Anlam, sadece “güçlü” olmakla, “daha zeki” olmakla gelmez. Anlam, köklerle bağ kurmakla, geçmişle barışmakla, özü kabullenmekle gelir.

Zima’nın dönüşü, bir tür eleştiridir: Eğer teknoloji bizi insanca olan duygulardan, köklerimizden, basitlikten uzaklaştırıyorsa; eğer bizi karmaşanın içinde kaybolmaya sürüklüyorsa, o zaman bu gelişim eksiktir. Eksik ve yabancılaştırıcı.

Gelişim Baskısı mı, İçsel Yeterlilik mi?

Zima’nın değişimi, başlangıçta onun kendi arzusu değildir. Başkaları, onun basitliğini yetersiz bulmuştur. Neticede o, sıradan bir havuz temizleyicisidir. Ve bu haliyle yeterli görülmez. Dönüşüm şarttır. Tıpkı modern dünyada “başarı”, “gelişim”, “büyüme” gibi kavramların neredeyse zorunluluk haline gelmesi gibi. “Olduğun kişi yetmez” mesajı her yerden zihnimize fısıldanır: Daha çok öğren, daha çok çalış, daha çok üret, daha çok tüket…

Peki ya zaten yeterliysek? Ya sevilmek, değerli olmak için sürekli gelişmek zorunda değilsek? Ya tüm bu zorunluluk, bizi bizden uzaklaştırıyorsa?

Zima’nın havuz temizleyici formuna dönüşü, yalnızca bir sadelik değil; aynı zamanda bir kendini sevme, olduğu haliyle kabul etme eylemidir. Gerçek sevgi, bizi “daha fazlası” olmaya zorlamaz. Bizi olduğumuz haliyle kabul eder. Zima’nın geçmişine dönüşü bir nostalji ya da çocukluğa özlem değil; bir şefkat çağrısıdır — kendine yöneltilmiş, içten bir kabul.

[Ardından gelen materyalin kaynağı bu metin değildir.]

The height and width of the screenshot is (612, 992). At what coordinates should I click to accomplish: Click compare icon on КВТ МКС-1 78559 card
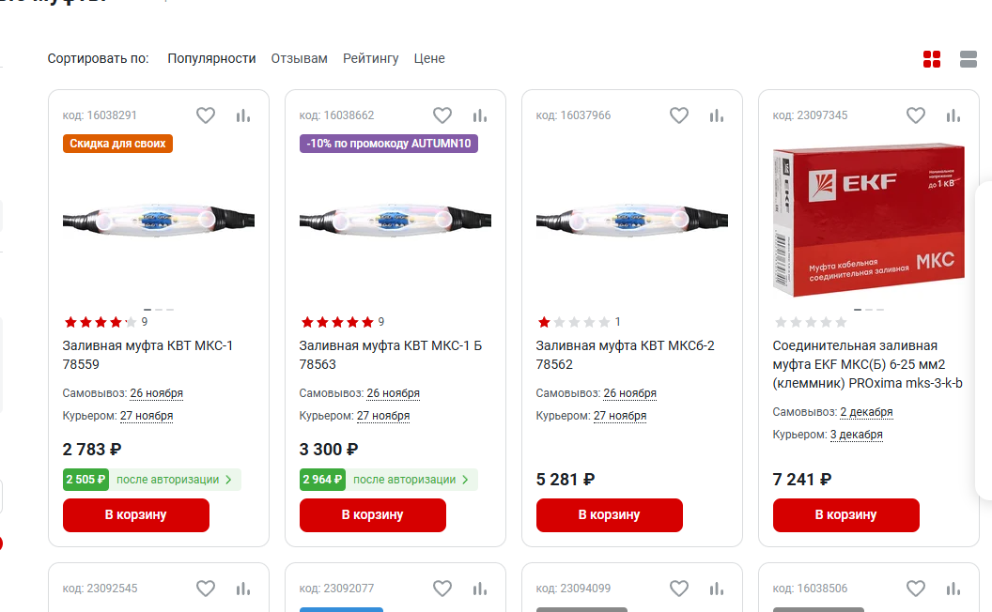click(243, 115)
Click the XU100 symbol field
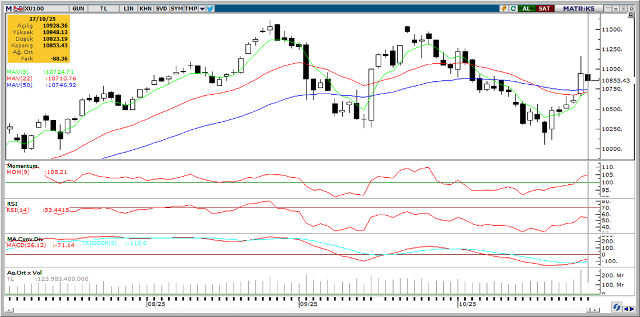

Daha fazlası değil; kendim olmalıyım düşüncesiyle mavi karoları temizlerken bulur gerçek huzuru.

Anlam, Karmaşada Değil, Sadelikte Gizlidir

İnsan, kendini geliştirmek ister; sınırlarını aşmak, gökyüzüne tırmanmak… Ama bu yolculukta, neden sorusu unutulursa, gelişim bir kör uçuruma dönüşebilir. Zima’nın hikâyesi, işte bu unutuluşun ve sonradan gelen fark edişin öyküsüdür.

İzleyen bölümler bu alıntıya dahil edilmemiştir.